Ni se las malició que allí estaba enterrado Anacleto Morones. Ni que se había muerto el mismo día que se fugó de la cárcel y vino aquí a reclamarme que le devolviera sus propiedades.

Llegó diciendo:

– Vende todo y dame el dinero, porque necesito hacer un viaje al Norte. Te escribiré desde allá y volveremos a hacer negocio los dos juntos.

– ¿Por qué no te llevas a tu hija -le dije yo-. Eso es lo único que me sobra de todo lo que tengo y dices que es tuyo. Hasta a mí me enredaste con tus malas mañas.

– Ustedes se irán después, cuando yo les mande avisar mi paradero. Allá arreglaremos cuentas.

– Sería mucho mejor que las arregláramos de una vez. Para quedar de una vez a mano.

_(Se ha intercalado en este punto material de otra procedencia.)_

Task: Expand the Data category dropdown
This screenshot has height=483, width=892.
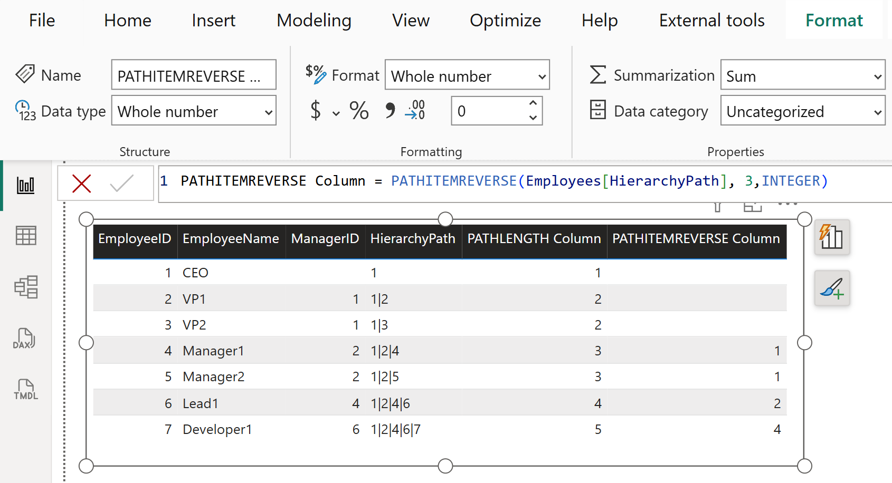Action: (802, 111)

– No estoy para estar jugando ahorita -me dijo-. Dame lo mío. ¿Cuánto dinero tienes guardado?

– Algo tengo, pero no te lo voy a dar. He pasado las de Caín con la sinvergüenza de tu hija. Date por bien pagado con que yo la mantenga.

Le entró el coraje. Pateaba el suelo y le urgía irse…

«¡Qué descanses en paz, Anacleto Morones!», dije cuando lo enterré, y a cada vuelta que yo daba al río acarreando piedras para echárselas encima: «No te saldrás de aquí aunque uses de todas tus tretas.»

Y ahora la Pancha me ayudaba a ponerle otra vez el peso de las piedras, sin sospechar que allí debajo estaba Anacleto y que yo hacía aquello por miedo de que se saliera de su sepultura y viniera de nueva cuenta a darme guerra. Con lo mañoso que era, no dudaba que encontrara el modo de revivir y salirse de allí.

– Échale más piedras, Pancha. Amontónalas en este rincón, no me gusta ver pedregoso mi corral.

Después ella me dijo, ya de madrugada:

– Eres una calamidad, Lucas Lucatero. No eres nada cariñoso. ¿Sabes quién sí era amoroso con una?

– ¿Quién?

– El Niño Anacleto. Él sí que sabía hacer el amor.